Truck is for Drag racing and needs to be able to handle a few passes without lots of cool down. Thinking a wet block will be necessary or at least partial.

Would like to use my Carrillo rods, new Forged Diamond pistons, tappets and wrist pins. Already have a fully built 6.7 side draft ported head i plan on re using. Most likely keeping my triple s474 setup as it worked pretty good.

Any opinions or feedback would be appreciated.
 
Just throwing this out there, Shane Kellogg just put together a new truck using a cast block, and didn't he have a billet block that he sold?

3 much larger than s474 chargers and a sigma.

Not a bad investment if you plan on making more power and it's in your budget, and a aluminum version may be useful for drag racing and cooldown time.
 
The scheid rail has done several seasons on the sameblock over 2khp..
Same with their pulling truck.
 
I think if you are wanting to hot lap and have some street time, you need to have a wet block.
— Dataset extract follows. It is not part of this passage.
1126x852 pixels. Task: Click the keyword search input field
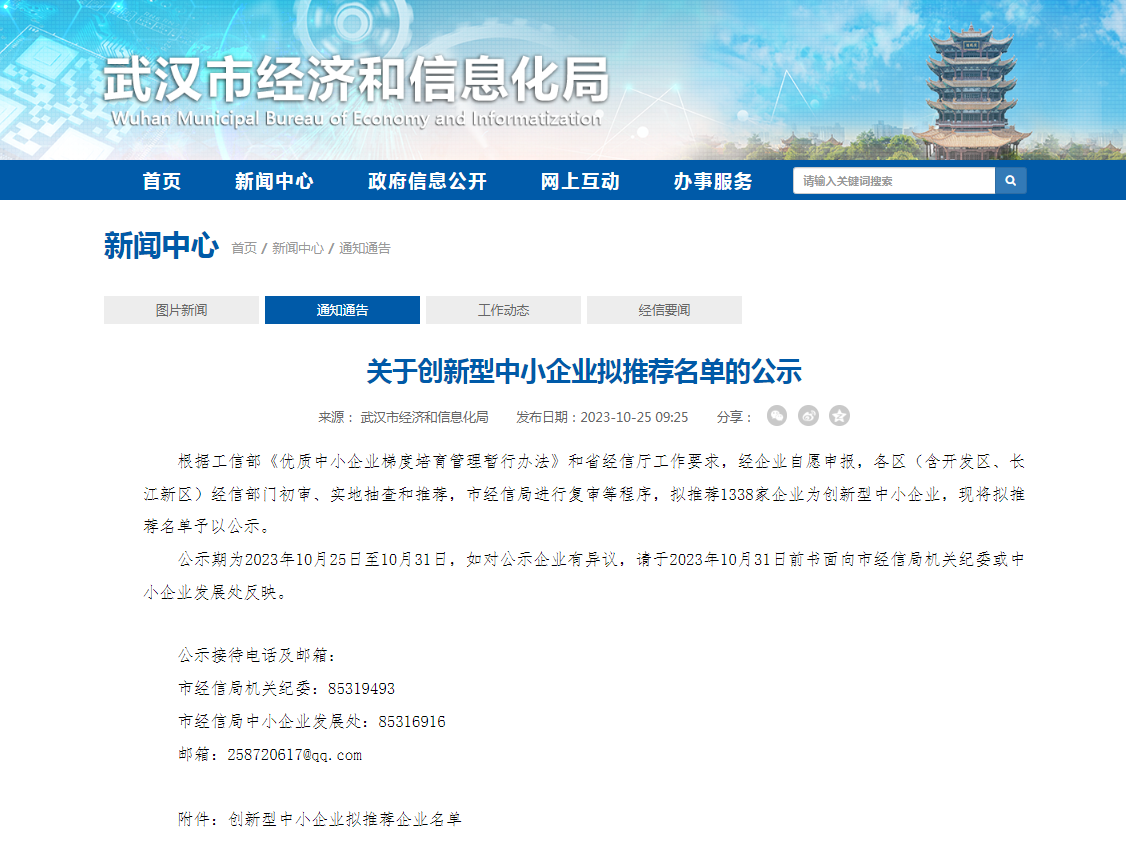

Where did it split? If you go with a deckplate, you will probably end up with new rods or pistons. Figuring that into it, helps justify the billet block cost.
 
Well, from what i seen this summer and talking to some big shops. Seams many guys been splitting blocks, filled, half fills etc. estimating cost of a deck plate motor at 15k, because new rods, crank, pistons etc. lets call it an extra 5k to get into a wet billet block. At that point it almost seams more feasible to upgrade. I would love to have the ability to grow into more hp down the road and not be worried all the time.
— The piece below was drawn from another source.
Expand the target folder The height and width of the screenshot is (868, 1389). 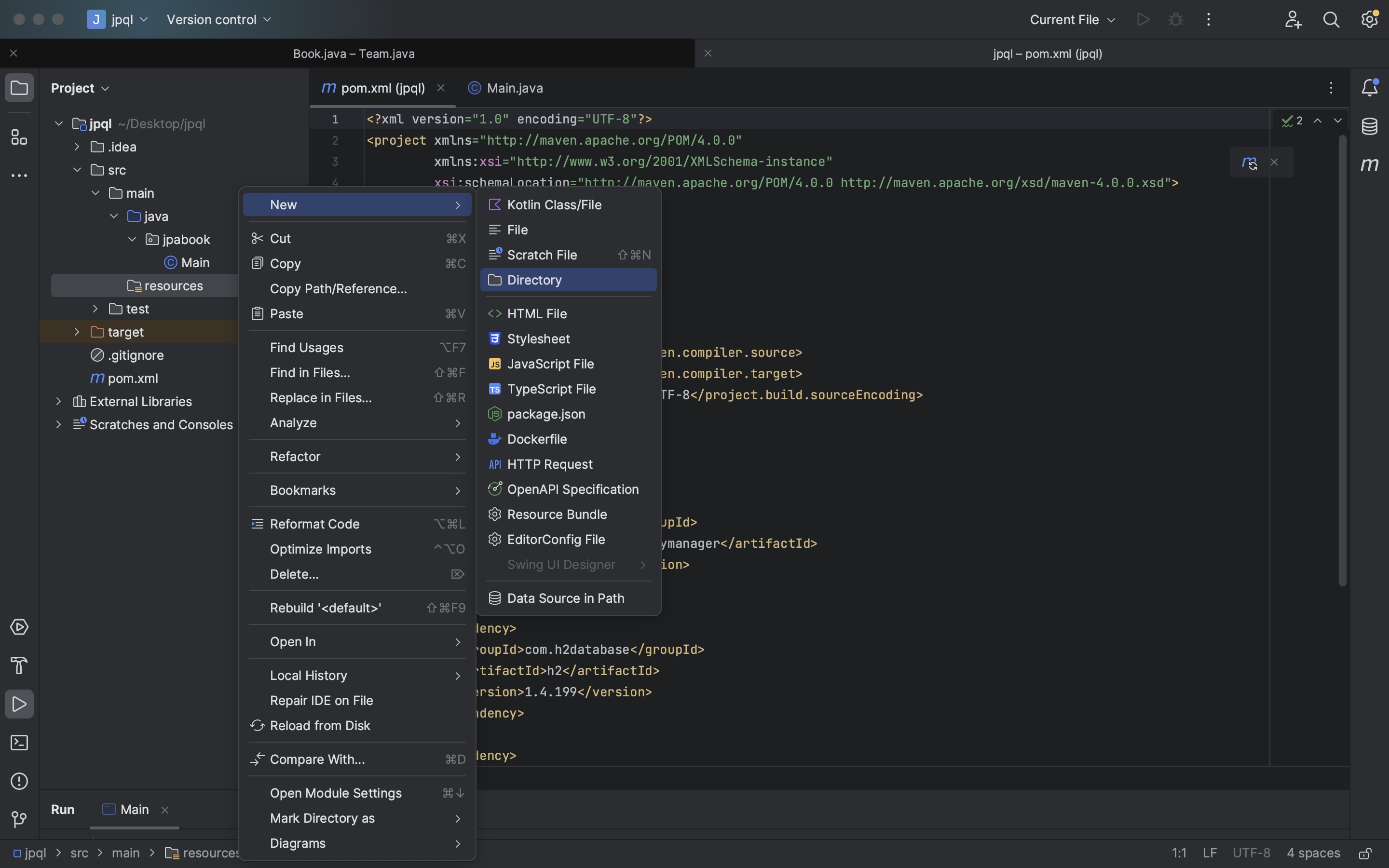(x=77, y=332)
I havent tore mine down yet, i made a half pass at a track a few weeks ago and blew water out the valve cover and developed a miss. A fresh fire ring Hg kit was just done and through the 4 HG i blew this yr never seen water come blowing out the oil fill cap!! Pulled valve cover and everything looks of in the head.
 
anybody think about casting a thicker block? I've seen how thin the stock ones are and still don't understand why more don't split.
 
anybody think about casting a thicker block? I've seen how thin the stock ones are and still don't understand why more don't split.
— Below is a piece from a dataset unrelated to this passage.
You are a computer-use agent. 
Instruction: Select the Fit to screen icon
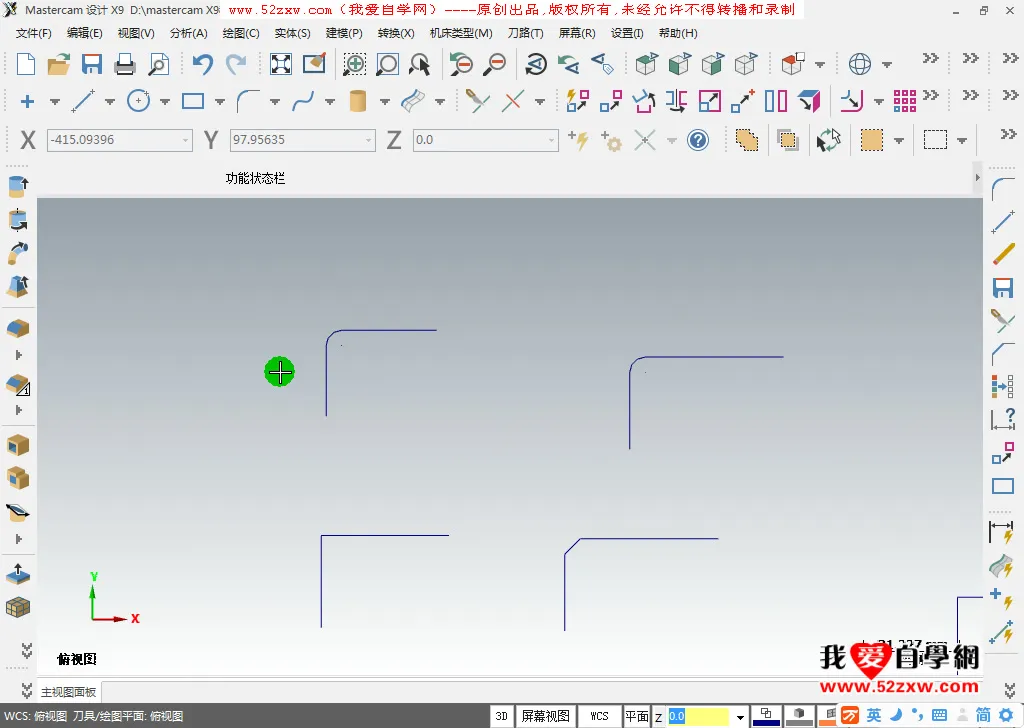coord(281,65)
i am sure that is an option, however the price for all of the tooling to make the casting, the billet price is probably cost competive and stronger.
 
Drag racer and I'm spending your money billet aluminum just mostly for the weight reduction. That said IMO a filled CR block could do 1800+ if your smart about it.
 
Where's your torque curve start/end? You've got me a little worried about mine now but I'd venture to say my p-pump cylinder pressures are drastically lower than yours since I'm sure your torque curve starts earlier. I know it's sickening to have to de-tune it down low but might be worth it if you've got the rpm's to make power a little later.
 
If I was spending the money for a billet block, I'd be hard pressed to stay with 5.9 bore size and stock deck height.

Pretty sure there's some forged 6.7 pistons in the classifieds...........
 
i am sure that is an option, however the price for all of the tooling to make the casting, the billet price is probably cost competive and stronger.

I saw a 6.7 block on a pallet at a pattern shop 2 years ago with a very well known motor builders name on the skid so I am assuming a recast version exists somewhere by now.
 
Biggest issue with the blocks splitting in a 1200+HP engine seems to be low rpm torque. Keep the rpm up and they seem to live a tad longer.
 
Biggest issue with the blocks splitting in a 1200+HP engine seems to be low rpm torque. Keep the rpm up and they seem to live a tad longer.

I have killed them at the 1200hp level that made peak power at 5k. I don't necessarily agree with this. I have found the hardest thing in our experience has been the 3rd to o/d shift that pulls the motor down at least 800rpm. No matter where rpm's are at, that causes a huge spike in cylinder pressure.
 
I have killed them at the 1200hp level that made peak power at 5k. I don't necessarily agree with this. I have found the hardest thing in our experience has been the 3rd to o/d shift that pulls the motor down at least 800rpm. No matter where rpm's are at, that causes a huge spike in cylinder pressure.

Another reason alot of the big HP gasser guys don't fully believe in lock-up transmissions.